BC and SC perform better because BC trains individual models on slightly varied data samples, creating a diverse ensemble. This strategy proved valuable in mitigating the risk of overfitting the limited dataset associated with IPO predictions. The ensemble’s predictions, aggregated through averaging or majority voting, contribute to more stable and reliable outcomes, which is crucial in scenarios with small-scale data. The ET Classifier, employed in the ensemble, also excels in addressing challenges related to variance and overfitting, which are common concerns in the context of limited data. Its randomized decision-making process and comprehensive analysis of the entire learning sample result in de-correlated DT, effectively reducing variance and improving the model’s ability to capture underlying patterns in the data.

In contrast, deep-learning models exhibit varying levels of effectiveness in handling IPO predictions. MLP achieves moderate accuracy with high precision but struggles with recall, indicating its difficulty in identifying all relevant positive cases. This suggests that while MLP is effective at making confident predictions, it may not generalize well in capturing all variations in IPO performance. TabNet, despite its architectural advantages for tabular data, underperforms significantly, demonstrating the lowest accuracy and recall. This suggests that its feature representation may not align well with the stock market data structure. ANN, while slightly better than TabNet, also struggles to balance precision and recall, indicating challenges in effectively learning from the limited dataset.
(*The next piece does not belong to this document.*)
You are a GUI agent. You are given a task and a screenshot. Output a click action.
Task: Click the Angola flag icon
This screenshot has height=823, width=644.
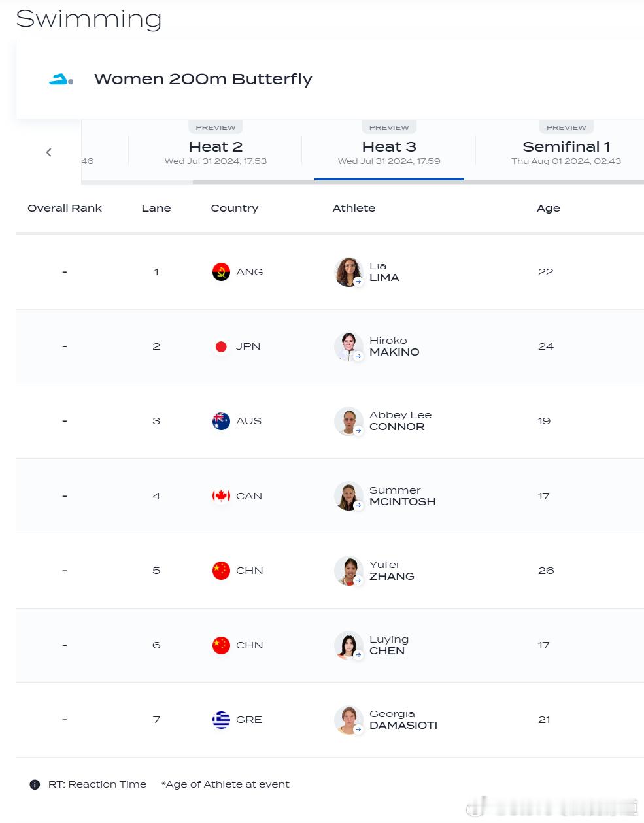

5.3. 10-Fold Cross-Validation

In predicting stock performance following IPOs, applying a 10-fold cross-validation technique adds a crucial level of consistency to the assessment procedure. In this method, the dataset is divided into 10, nine of which are used to train the models and one to test them. Each subset is utilized as the validation data precisely once during the ten repetitions of this process. This approach allows for an overall evaluation of the models’ generalization abilities over distinct data portions, reducing biases that may occur based on a sole split. For stakeholders in the financial sector, 10-fold cross-validation is a dependable indicator of the consistency and dependability of models when it comes to IPO stock prediction. The following indicators have been used to evaluate the models using 10-fold cross-validation: Mean, Median Interquartile Range (IQR), First Quartile Q1, Third Quartile (Q3), Whisker Low (WhisLo), Whisker High (WhisHi), and Fliers (Outliers above and below Q1 ± 1.5 × IQR)

The models perform consistently across measures, with mean accuracy ranging from 57% to 70%. The BC and ET models demonstrate outstanding accuracy, with averages of 70% and 69%, respectively. The recall values range from 63% to 78%, reflecting the balance sensitivity in forecasting stocks that fall below their IPO prices. Precision ratings for positive predictions are typically good, ranging from 61% to 76%, with the bagging model achieving an impressive precision mean of 76%, emphasizing its ability to minimize false positives. Lastly, the F1 scores range between 60% and 69%, indicating a well-rounded performance, with BC achieving the highest value.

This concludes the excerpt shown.